=== WHAT IS BEING ASKED ===
The lines running from the one that contains "You are a GUI" to the end of the records below are what to reproduce, exactly and without pictures.

___ PROVIDED ENTRIES

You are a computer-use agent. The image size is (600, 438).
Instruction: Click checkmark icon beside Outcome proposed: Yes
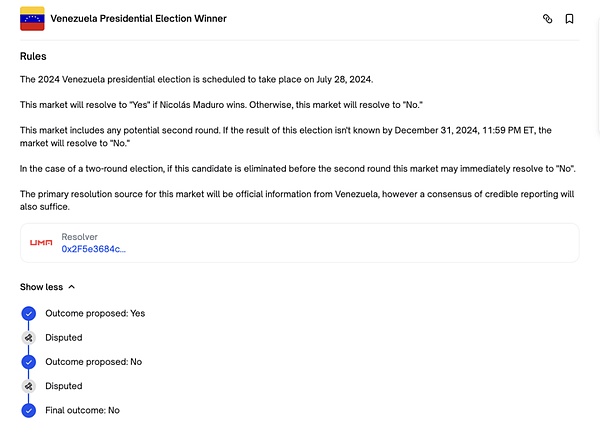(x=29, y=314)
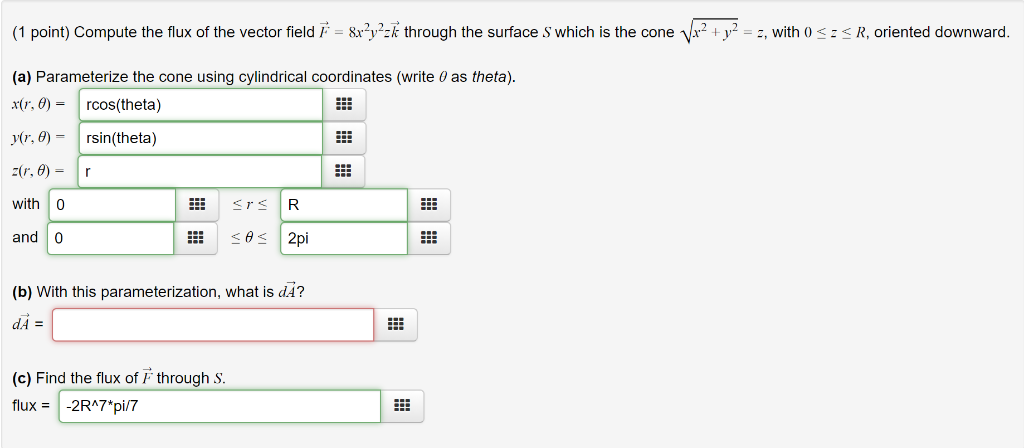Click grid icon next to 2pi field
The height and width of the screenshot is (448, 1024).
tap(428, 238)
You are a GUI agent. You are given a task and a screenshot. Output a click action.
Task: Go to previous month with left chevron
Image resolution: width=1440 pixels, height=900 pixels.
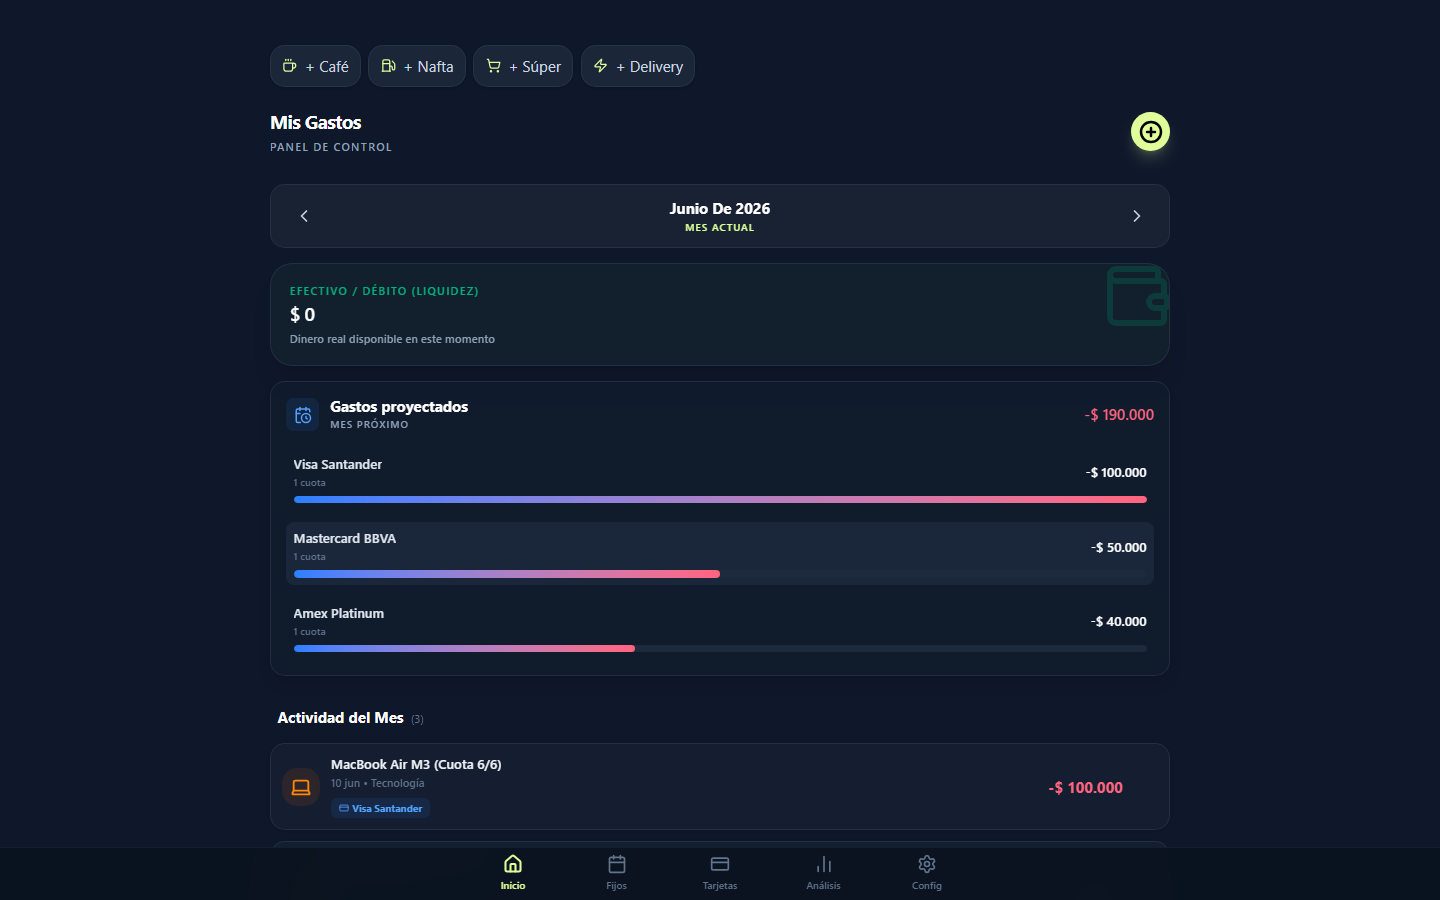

______

=== EXERCISE OUTPUT ===
You are a GUI agent. You are given a task and a screenshot. Output a click action.
Task: Go to previous month with left chevron
Image resolution: width=1440 pixels, height=900 pixels.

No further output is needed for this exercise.